-- MATERIAL PROVIDED follows --
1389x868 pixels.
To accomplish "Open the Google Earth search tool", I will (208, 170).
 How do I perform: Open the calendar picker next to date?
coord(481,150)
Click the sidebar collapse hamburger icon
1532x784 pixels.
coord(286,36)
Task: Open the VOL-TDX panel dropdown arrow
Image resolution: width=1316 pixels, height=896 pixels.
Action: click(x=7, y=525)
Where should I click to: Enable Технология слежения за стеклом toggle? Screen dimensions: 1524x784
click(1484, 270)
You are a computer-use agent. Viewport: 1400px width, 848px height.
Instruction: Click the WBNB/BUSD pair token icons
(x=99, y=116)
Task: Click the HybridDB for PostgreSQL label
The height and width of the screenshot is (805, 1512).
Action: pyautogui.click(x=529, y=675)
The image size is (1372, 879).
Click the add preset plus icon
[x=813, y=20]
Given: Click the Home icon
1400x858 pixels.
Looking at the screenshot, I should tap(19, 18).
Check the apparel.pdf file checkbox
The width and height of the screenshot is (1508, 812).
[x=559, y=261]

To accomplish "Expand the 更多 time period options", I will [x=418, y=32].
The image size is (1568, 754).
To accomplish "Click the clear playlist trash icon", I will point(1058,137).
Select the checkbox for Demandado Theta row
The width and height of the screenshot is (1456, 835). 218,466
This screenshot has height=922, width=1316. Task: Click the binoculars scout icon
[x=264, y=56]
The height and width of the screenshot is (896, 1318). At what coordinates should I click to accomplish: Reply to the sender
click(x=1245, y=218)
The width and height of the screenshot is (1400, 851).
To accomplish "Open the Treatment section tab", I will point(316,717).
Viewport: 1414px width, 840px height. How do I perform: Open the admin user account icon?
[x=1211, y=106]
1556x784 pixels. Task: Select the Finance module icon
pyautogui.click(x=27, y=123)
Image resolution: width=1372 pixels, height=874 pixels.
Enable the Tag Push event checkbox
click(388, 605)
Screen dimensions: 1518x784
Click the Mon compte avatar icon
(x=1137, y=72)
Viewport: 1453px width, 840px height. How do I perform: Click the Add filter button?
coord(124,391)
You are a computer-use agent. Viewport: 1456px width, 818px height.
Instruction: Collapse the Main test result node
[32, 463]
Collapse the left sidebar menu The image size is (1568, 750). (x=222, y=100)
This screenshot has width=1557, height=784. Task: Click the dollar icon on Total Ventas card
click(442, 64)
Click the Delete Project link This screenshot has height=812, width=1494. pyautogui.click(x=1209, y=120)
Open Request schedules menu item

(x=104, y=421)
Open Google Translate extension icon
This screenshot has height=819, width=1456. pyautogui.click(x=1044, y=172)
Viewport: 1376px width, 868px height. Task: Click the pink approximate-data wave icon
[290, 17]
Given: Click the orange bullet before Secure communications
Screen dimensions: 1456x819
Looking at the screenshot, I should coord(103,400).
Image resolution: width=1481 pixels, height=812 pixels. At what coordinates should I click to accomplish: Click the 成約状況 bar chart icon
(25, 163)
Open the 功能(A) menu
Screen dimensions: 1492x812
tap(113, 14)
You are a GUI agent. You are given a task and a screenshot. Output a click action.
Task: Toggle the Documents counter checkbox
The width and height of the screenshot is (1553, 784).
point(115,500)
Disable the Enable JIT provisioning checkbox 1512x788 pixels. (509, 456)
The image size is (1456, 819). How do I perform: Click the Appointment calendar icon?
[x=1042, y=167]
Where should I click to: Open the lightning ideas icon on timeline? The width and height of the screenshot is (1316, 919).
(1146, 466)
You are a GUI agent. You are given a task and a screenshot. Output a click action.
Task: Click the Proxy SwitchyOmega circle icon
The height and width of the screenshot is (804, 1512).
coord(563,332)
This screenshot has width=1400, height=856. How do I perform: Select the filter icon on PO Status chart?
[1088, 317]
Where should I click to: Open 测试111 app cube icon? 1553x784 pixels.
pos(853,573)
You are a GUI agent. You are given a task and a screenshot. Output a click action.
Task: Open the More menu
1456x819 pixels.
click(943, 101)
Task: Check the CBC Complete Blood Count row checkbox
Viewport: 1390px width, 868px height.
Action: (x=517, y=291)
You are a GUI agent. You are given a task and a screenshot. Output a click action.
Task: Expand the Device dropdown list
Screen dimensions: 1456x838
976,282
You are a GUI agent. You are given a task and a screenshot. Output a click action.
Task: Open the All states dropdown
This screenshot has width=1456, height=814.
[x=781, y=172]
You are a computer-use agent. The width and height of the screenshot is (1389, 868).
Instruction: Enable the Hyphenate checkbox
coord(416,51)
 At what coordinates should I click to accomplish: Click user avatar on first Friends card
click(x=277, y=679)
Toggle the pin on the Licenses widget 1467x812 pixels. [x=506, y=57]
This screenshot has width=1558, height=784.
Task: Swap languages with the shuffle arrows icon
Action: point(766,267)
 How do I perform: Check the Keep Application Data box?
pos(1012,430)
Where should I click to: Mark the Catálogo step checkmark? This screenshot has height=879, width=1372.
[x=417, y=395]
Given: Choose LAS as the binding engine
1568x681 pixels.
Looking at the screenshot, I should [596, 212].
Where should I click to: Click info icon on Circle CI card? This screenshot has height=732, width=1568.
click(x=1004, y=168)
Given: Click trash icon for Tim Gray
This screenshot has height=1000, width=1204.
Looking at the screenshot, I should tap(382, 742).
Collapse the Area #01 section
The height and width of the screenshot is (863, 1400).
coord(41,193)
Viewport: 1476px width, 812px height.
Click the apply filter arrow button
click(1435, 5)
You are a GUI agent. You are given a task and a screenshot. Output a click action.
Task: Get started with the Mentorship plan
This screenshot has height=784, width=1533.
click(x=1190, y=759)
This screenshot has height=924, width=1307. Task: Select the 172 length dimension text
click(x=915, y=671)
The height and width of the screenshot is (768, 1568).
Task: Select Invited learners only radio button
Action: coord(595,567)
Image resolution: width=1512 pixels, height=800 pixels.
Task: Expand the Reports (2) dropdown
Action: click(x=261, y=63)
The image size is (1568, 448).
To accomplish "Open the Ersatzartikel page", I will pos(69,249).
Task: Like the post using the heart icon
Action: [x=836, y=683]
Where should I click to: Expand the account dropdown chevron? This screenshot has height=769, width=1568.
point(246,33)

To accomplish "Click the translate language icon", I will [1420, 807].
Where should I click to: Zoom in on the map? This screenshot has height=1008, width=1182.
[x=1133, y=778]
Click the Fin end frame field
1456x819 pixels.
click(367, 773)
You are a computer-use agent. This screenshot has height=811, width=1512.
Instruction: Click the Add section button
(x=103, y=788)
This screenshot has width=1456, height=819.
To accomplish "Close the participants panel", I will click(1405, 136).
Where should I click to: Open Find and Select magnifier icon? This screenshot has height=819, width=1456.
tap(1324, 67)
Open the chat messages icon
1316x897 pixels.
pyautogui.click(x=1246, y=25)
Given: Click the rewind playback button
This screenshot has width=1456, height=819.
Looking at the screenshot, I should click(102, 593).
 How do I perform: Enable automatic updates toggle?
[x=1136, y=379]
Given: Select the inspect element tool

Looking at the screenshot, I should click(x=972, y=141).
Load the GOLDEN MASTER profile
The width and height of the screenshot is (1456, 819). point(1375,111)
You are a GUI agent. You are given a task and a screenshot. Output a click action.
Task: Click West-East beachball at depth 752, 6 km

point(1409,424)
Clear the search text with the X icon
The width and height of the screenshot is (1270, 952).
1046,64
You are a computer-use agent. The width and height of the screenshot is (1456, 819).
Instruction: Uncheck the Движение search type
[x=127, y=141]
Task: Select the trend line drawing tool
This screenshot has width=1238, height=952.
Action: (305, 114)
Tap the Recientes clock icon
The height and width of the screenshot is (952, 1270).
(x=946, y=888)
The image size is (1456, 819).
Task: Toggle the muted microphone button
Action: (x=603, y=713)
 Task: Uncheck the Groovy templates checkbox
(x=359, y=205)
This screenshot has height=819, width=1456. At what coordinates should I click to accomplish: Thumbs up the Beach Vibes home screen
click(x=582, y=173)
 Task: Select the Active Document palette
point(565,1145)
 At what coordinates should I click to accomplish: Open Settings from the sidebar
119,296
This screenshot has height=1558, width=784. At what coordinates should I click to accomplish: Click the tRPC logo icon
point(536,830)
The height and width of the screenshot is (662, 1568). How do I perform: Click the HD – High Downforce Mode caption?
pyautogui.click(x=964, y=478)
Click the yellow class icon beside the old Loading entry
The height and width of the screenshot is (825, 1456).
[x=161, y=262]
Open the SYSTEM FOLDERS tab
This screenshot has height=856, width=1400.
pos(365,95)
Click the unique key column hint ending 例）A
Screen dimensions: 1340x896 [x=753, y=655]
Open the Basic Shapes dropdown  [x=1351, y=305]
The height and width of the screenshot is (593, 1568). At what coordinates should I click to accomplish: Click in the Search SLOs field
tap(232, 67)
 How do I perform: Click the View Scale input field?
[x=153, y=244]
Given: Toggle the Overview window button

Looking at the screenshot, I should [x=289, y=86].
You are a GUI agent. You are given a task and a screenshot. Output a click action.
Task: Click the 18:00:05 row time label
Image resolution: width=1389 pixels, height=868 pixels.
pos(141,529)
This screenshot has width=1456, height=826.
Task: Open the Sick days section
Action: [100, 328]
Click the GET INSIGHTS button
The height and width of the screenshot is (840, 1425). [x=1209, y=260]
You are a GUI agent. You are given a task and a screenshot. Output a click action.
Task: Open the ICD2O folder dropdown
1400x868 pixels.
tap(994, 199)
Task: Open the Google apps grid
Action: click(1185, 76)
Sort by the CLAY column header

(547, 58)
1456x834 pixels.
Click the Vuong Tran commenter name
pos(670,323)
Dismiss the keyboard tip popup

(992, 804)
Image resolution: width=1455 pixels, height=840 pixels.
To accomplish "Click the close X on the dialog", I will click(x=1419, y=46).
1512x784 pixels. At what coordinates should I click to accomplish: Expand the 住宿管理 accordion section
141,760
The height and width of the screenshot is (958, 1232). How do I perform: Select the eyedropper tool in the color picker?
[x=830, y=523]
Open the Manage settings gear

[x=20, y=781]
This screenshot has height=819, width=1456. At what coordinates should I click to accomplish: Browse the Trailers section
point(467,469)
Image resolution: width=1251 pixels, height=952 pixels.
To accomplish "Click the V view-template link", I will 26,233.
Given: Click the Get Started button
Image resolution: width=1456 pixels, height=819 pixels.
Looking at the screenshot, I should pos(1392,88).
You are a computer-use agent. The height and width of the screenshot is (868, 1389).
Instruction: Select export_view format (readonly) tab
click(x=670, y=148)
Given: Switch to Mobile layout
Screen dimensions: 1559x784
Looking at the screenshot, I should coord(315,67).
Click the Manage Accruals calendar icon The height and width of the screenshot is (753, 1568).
-- MATERIAL PROVIDED concluded --
Go through the entries above and count the lines with the word "link", then give only that number.

2